◆ EXERCISE DESCRIPTION: Line by line, copy out the entries exactly and leave the pictures behind.

***

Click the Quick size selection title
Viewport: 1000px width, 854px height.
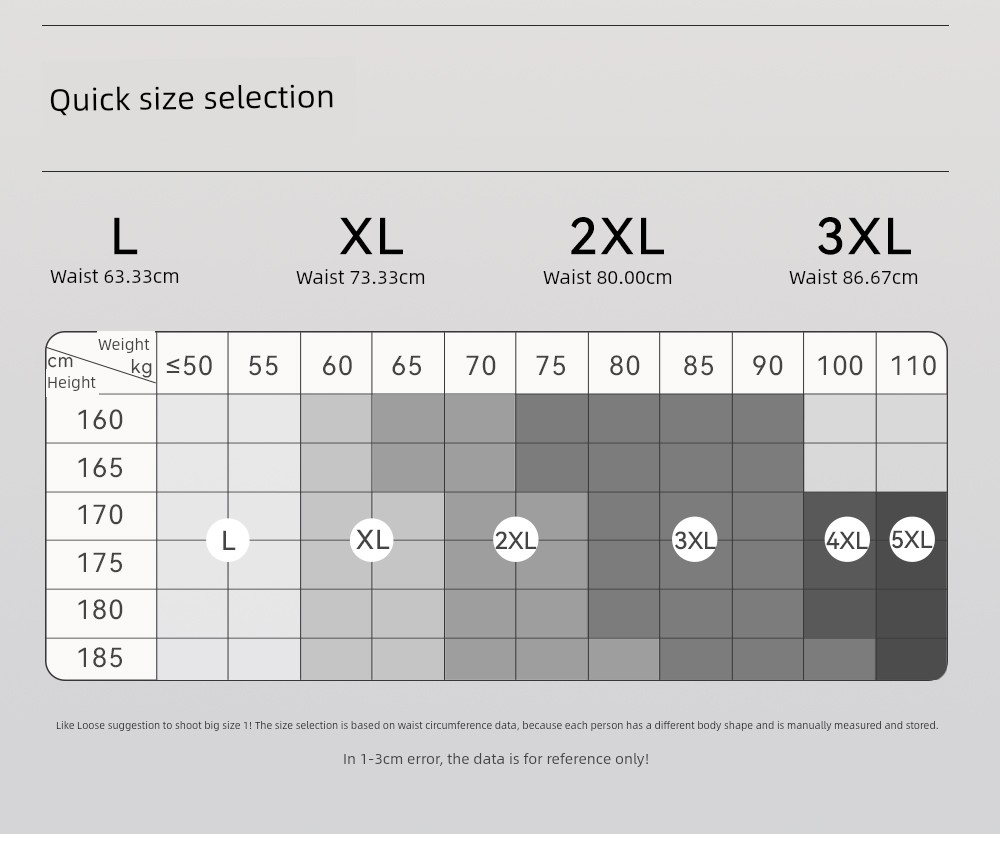click(192, 99)
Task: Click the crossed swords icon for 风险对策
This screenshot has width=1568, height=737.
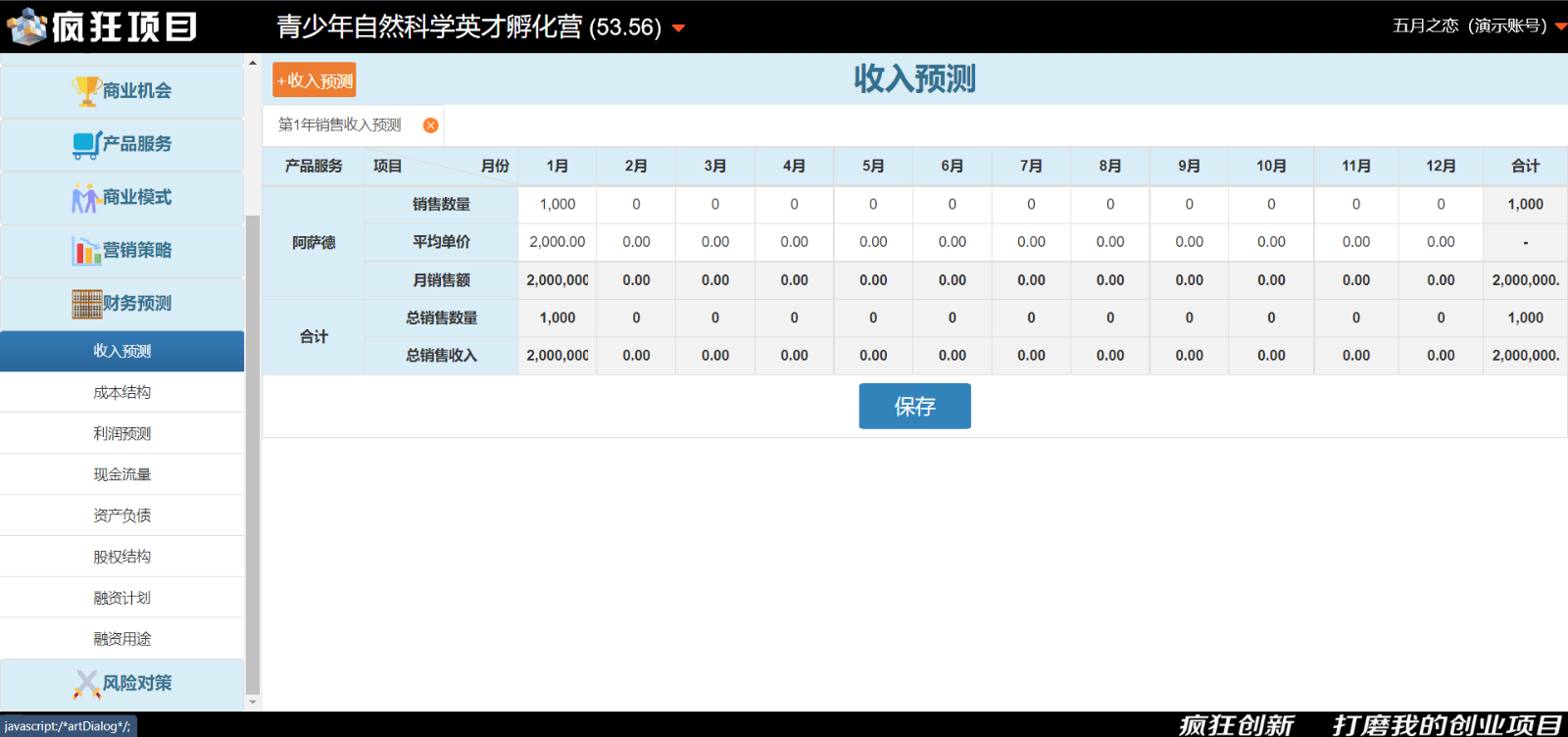Action: coord(86,683)
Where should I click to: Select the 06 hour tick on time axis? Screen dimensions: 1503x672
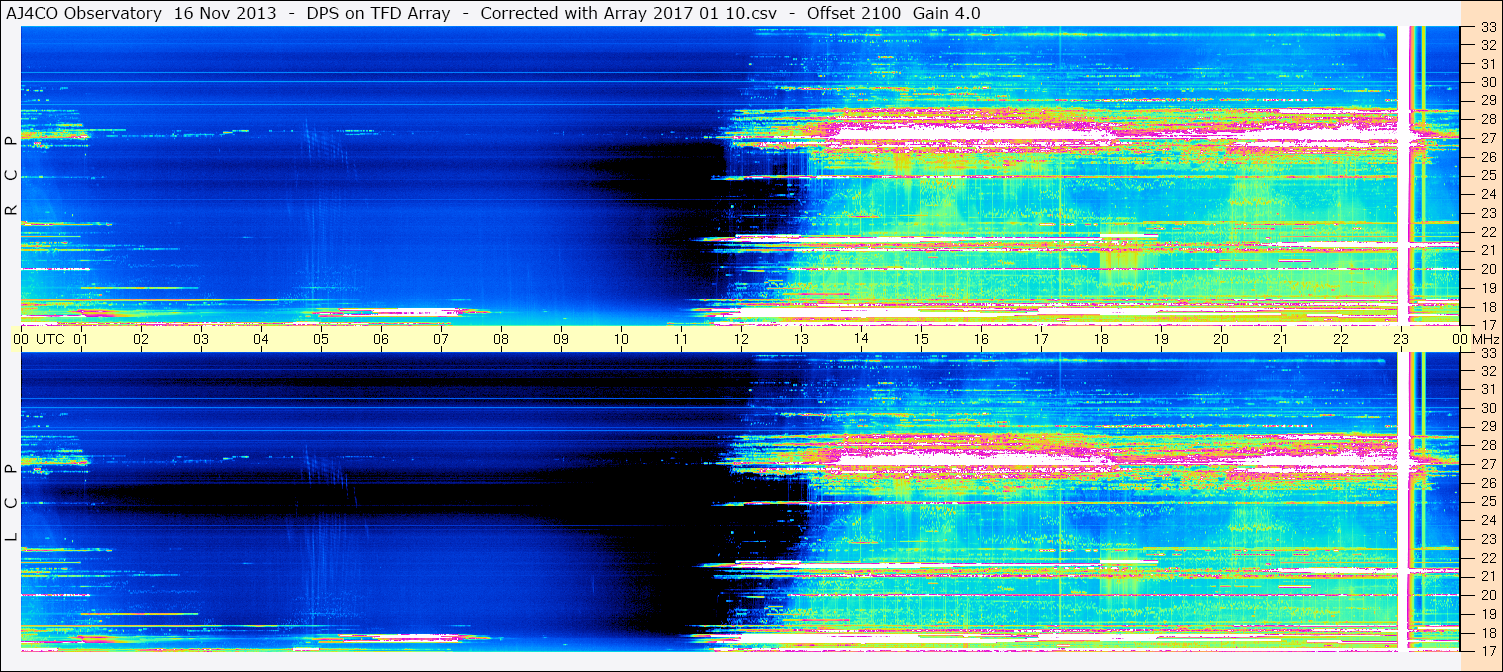[381, 339]
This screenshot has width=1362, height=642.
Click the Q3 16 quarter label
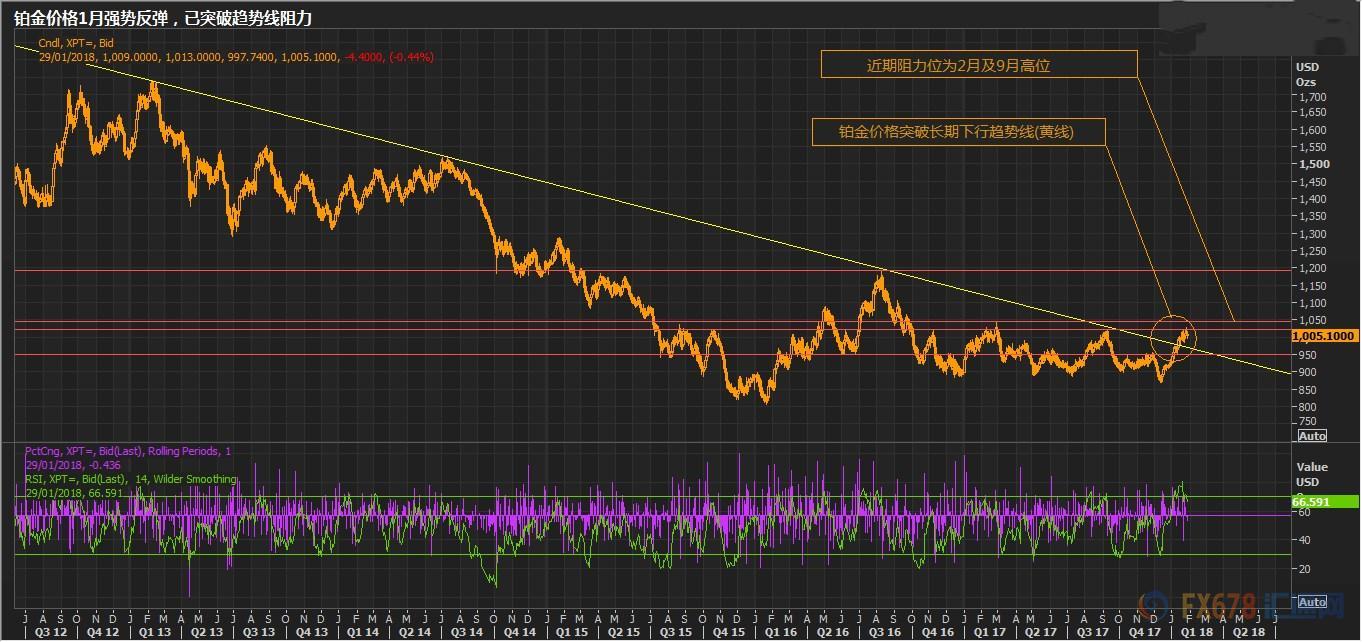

***

◆ WRITTEN REPLY:
Click the Quick size selection title
Viewport: 1000px width, 854px height.
click(192, 99)
Task: Click the crossed swords icon for 风险对策
This screenshot has width=1568, height=737.
Action: coord(86,683)
Where should I click to: Select the 06 hour tick on time axis? Screen dimensions: 1503x672
[381, 339]
This screenshot has width=1362, height=642.
Click the Q3 16 quarter label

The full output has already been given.